In 1792, he directed the Royal French Army who participated in the invasion of France. In 1793, he fought on the Rhine. He was awarded the Cross of Saint-Louis in 1794 for his courageous behavior.
The Duke of Enghien then passed successively to the service of England, Russia and again England.
In 1801, the army was disbanded. The Duke of Enghien moved to Ettenheim in Baden, near the French border.
In January 1804, the arrest and interrogation of the accomplices of royalist Georges Cadoudal revealed to the Minister of Police, Joseph Fouché, the existence of a conspiracy plan to kidnap First Consul Napoleon Bonaparte. Cadoudal, Pichegru and Moreau were supposed to take power and then wait for the arrival of a Prince of the House of Bourbon. Charles-Maurice de Talleyrand and Joseph Fouché convinced Napoleon that this Prince was the Duke of Enghien.
The First Consul decided to remove the Duke in the territory of the Duchy of Baden. More than a thousand men, commanded by General Michel Ordener, ensured the execution of this order during the night of 15 to 16 March 1804.

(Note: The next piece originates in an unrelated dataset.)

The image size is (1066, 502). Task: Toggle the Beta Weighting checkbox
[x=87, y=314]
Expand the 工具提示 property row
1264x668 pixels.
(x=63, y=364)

The Duke of Enghien was brought to the castle of Vincennes , near Paris, where a military court presided by General Pierre-Augustin Hulin, a former winner of the Bastille, judged him summarily. He was sentenced to death and executed in the moat of the castle on March 21. With him extinguished the branch of Bourbon-Condé.
He was buried in the Holy Chapel of the Castle of Vincennes.